In my area and in the surrounding areas, there now are adoption support groups and I like this concept. They have informational meetings and occassional family get togethers. I remember when the one in my area started. It was mostly for parents of young adopted children. I spoke with the president about how many adopted children end up with ADHD diagnosis and she denied knowing what I was talking about. I signed up for their emails. Sure enough, in about six months "in response to so many requests," many of the guest speakers were psychologists with a special interest in ADHD! Hmmm.

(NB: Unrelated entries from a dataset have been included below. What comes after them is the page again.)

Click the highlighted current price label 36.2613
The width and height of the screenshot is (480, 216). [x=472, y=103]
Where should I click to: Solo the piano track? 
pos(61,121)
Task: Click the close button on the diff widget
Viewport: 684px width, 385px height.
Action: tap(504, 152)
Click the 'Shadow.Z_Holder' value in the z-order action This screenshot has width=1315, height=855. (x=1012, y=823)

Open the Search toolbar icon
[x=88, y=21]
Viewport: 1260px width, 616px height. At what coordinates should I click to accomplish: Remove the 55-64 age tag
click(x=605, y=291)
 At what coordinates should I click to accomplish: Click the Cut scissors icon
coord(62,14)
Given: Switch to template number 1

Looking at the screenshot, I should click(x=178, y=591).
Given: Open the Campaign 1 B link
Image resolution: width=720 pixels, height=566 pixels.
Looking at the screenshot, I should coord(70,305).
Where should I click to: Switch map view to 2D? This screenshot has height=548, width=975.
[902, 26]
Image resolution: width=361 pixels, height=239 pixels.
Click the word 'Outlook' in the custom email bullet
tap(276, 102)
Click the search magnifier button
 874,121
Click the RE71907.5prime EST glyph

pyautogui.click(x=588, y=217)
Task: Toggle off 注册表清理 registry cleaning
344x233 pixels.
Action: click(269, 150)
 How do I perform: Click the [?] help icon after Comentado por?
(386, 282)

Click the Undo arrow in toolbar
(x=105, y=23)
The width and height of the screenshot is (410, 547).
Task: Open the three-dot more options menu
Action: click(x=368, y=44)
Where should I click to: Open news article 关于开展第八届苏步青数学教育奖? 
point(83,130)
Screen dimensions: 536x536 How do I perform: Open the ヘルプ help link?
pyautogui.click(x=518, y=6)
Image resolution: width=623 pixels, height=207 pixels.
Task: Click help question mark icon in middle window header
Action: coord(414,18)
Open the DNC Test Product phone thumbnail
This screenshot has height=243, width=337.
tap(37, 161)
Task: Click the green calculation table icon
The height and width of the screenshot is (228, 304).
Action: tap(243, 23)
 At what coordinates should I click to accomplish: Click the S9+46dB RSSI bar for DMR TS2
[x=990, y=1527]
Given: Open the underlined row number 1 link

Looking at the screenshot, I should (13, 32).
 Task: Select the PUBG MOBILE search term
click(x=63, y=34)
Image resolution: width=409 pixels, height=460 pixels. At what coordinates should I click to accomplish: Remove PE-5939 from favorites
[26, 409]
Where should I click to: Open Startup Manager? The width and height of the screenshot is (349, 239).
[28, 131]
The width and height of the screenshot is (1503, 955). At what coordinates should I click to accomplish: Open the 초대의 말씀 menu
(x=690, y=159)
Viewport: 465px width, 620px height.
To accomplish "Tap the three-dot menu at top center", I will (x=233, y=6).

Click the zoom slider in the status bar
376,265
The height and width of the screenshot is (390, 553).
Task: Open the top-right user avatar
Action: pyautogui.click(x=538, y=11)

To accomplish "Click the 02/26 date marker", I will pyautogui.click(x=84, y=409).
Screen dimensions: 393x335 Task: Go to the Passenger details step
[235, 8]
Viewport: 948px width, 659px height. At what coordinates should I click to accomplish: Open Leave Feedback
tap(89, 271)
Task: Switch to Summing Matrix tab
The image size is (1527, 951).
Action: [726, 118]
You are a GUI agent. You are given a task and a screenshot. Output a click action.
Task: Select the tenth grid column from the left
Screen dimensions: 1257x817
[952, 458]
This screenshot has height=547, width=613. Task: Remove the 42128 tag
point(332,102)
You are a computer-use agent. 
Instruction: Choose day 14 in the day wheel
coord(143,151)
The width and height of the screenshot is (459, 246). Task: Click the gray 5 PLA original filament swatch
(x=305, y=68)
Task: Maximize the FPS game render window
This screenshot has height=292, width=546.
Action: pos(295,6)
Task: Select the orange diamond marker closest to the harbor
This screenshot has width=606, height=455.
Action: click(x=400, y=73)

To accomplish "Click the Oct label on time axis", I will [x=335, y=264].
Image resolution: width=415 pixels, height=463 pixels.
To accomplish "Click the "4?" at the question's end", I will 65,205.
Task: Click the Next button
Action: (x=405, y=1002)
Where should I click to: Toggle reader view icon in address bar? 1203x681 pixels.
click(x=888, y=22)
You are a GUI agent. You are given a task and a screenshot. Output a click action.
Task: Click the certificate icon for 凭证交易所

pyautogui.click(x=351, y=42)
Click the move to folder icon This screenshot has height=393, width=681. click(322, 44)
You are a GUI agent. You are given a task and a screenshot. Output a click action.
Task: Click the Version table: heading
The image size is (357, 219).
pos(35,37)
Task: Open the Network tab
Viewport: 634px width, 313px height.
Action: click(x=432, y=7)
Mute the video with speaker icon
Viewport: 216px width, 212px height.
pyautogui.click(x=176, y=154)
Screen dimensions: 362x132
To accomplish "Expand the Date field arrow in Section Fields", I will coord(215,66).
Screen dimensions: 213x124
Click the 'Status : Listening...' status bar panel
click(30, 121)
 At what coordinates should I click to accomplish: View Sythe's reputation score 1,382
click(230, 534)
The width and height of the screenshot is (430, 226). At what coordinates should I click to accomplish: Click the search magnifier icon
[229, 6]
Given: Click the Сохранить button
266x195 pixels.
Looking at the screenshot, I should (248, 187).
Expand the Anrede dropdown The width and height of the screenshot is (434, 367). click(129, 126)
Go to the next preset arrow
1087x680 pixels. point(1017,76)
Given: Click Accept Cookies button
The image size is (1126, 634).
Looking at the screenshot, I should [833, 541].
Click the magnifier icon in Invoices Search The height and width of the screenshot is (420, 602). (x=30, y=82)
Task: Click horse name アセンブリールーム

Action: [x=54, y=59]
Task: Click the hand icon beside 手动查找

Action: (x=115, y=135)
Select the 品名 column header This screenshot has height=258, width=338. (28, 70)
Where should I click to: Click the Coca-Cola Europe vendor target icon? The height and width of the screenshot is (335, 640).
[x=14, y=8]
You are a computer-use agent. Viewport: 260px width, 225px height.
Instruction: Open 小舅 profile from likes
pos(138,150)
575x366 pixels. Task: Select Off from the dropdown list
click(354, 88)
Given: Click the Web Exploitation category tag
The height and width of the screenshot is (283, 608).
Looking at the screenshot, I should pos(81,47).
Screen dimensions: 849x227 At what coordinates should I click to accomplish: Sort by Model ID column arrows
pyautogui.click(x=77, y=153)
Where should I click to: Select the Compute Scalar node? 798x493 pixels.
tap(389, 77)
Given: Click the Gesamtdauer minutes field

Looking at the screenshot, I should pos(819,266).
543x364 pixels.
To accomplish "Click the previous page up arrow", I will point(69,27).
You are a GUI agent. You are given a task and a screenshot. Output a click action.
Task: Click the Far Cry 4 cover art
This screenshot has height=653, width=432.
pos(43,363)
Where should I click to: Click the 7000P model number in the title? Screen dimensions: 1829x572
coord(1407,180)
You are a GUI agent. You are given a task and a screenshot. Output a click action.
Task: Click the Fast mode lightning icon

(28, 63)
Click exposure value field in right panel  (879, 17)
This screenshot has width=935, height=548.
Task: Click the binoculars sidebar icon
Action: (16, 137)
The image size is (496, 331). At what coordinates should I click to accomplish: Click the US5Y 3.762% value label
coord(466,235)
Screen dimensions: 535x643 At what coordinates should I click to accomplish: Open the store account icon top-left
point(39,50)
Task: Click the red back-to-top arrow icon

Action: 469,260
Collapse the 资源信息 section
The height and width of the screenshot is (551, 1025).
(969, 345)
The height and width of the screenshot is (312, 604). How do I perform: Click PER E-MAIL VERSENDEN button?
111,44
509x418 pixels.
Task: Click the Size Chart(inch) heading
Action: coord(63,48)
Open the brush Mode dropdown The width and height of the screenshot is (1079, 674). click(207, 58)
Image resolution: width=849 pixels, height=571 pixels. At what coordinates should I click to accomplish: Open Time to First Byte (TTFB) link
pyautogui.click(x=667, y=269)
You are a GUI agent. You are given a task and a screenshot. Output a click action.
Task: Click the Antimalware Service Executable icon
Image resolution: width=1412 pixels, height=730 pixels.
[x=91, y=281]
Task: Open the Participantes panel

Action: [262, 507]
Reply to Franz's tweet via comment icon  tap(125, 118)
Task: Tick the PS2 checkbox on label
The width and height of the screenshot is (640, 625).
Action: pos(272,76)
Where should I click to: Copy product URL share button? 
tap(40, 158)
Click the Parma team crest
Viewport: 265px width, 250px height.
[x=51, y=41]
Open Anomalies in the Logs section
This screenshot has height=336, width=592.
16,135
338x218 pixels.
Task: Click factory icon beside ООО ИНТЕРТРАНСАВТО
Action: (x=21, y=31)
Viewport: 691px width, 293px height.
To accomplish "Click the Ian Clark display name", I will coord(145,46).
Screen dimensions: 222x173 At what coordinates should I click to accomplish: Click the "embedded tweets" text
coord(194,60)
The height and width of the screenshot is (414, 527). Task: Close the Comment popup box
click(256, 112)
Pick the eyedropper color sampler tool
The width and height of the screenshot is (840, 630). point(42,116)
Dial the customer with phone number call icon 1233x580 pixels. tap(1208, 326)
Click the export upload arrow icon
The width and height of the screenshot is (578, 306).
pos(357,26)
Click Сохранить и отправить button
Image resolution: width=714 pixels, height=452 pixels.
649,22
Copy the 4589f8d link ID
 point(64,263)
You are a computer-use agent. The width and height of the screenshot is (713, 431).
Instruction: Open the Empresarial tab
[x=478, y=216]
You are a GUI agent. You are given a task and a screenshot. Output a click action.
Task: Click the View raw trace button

Another thing that REALLY bothers me, is so many people I know (myself included), adopted a child because of health concerns. A pregancy would have been very tough for them and also for their family members. So they adopt. They willingly disclose to the agencies that they have a "special need." And then they are handed an infant who is likely to have their own special needs due to genetics (however, this is kept SECRET). And then there are two health problems within one family. Yep, it could happen in any family, but it is just a double burden and one that is often devastating. Factor in that often this health problem is mental illness, and many insurance policies don't cover treatment very well (IF at all) and it ends up being a huge financial burden as well.

And folks who give their love so freely,do all the extra work, spend all this extra time and money...have their lives turned up side down for decades and then in the end, their children wont or can't attach and disappear...the loss is inconceivable. And, sadly, I agree that this stuff is probably more common than anyone would suspect.

Sending good thoughts and special prayers to Linda and all the parents who have adopted and the adoptees on this board.